Problem statement -> In full and without edits, write out the data that follows.

Stored entries:
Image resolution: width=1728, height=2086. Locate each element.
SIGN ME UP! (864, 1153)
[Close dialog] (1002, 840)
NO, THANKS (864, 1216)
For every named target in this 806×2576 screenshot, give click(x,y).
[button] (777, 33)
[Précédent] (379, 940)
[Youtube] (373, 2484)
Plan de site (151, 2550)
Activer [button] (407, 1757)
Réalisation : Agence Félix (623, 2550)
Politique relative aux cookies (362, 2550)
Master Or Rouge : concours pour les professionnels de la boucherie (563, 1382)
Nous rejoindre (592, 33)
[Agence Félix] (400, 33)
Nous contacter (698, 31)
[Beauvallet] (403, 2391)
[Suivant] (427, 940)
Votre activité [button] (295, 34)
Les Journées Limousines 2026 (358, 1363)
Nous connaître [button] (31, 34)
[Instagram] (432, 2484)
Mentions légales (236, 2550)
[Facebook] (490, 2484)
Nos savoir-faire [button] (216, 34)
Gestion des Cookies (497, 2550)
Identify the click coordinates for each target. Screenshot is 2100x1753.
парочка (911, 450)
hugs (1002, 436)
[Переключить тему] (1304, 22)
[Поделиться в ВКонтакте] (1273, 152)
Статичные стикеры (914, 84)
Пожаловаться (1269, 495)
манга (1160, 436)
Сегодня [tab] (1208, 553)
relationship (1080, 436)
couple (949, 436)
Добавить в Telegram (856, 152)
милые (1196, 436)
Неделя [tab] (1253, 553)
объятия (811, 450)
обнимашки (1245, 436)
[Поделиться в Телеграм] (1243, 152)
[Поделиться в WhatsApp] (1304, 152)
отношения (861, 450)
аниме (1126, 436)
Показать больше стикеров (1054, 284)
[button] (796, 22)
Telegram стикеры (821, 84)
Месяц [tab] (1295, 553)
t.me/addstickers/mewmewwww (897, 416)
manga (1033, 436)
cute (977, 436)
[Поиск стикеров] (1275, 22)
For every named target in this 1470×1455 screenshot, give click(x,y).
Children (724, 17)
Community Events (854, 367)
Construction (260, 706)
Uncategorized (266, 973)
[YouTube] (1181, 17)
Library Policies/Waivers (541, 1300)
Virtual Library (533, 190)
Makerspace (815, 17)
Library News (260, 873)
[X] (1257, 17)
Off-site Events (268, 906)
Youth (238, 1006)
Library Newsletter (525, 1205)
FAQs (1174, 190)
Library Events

Expected answer ->
Image resolution: width=1728, height=2086. Locate each element.
SIGN ME UP! (864, 1153)
[Close dialog] (1002, 840)
NO, THANKS (864, 1216)
For every named target in this 806×2576 screenshot, give click(x,y).
[button] (777, 33)
[Précédent] (379, 940)
[Youtube] (373, 2484)
Plan de site (151, 2550)
Activer [button] (407, 1757)
Réalisation : Agence Félix (623, 2550)
Politique relative aux cookies (362, 2550)
Master Or Rouge : concours pour les professionnels de la boucherie (563, 1382)
Nous rejoindre (592, 33)
[Agence Félix] (400, 33)
Nous contacter (698, 31)
[Beauvallet] (403, 2391)
[Suivant] (427, 940)
Votre activité [button] (295, 34)
Les Journées Limousines 2026 (358, 1363)
Nous connaître [button] (31, 34)
[Instagram] (432, 2484)
Mentions légales (236, 2550)
[Facebook] (490, 2484)
Nos savoir-faire [button] (216, 34)
Gestion des Cookies (497, 2550)
Identify the click coordinates for each target. Screenshot is 2100x1753.
парочка (911, 450)
hugs (1002, 436)
[Переключить тему] (1304, 22)
[Поделиться в ВКонтакте] (1273, 152)
Статичные стикеры (914, 84)
Пожаловаться (1269, 495)
манга (1160, 436)
Сегодня [tab] (1208, 553)
relationship (1080, 436)
couple (949, 436)
Добавить в Telegram (856, 152)
милые (1196, 436)
Неделя [tab] (1253, 553)
объятия (811, 450)
обнимашки (1245, 436)
[Поделиться в Телеграм] (1243, 152)
[Поделиться в WhatsApp] (1304, 152)
отношения (861, 450)
аниме (1126, 436)
Показать больше стикеров (1054, 284)
[button] (796, 22)
Telegram стикеры (821, 84)
Месяц [tab] (1295, 553)
t.me/addstickers/mewmewwww (897, 416)
manga (1033, 436)
cute (977, 436)
[Поиск стикеров] (1275, 22)
For every named target in this 1470×1455 screenshot, give click(x,y).
Children (724, 17)
Community Events (854, 367)
Construction (260, 706)
Uncategorized (266, 973)
[YouTube] (1181, 17)
Library Policies/Waivers (541, 1300)
Virtual Library (533, 190)
Makerspace (815, 17)
Library News (260, 873)
[X] (1257, 17)
Off-site Events (268, 906)
Youth (238, 1006)
Library Newsletter (525, 1205)
FAQs (1174, 190)
Library Events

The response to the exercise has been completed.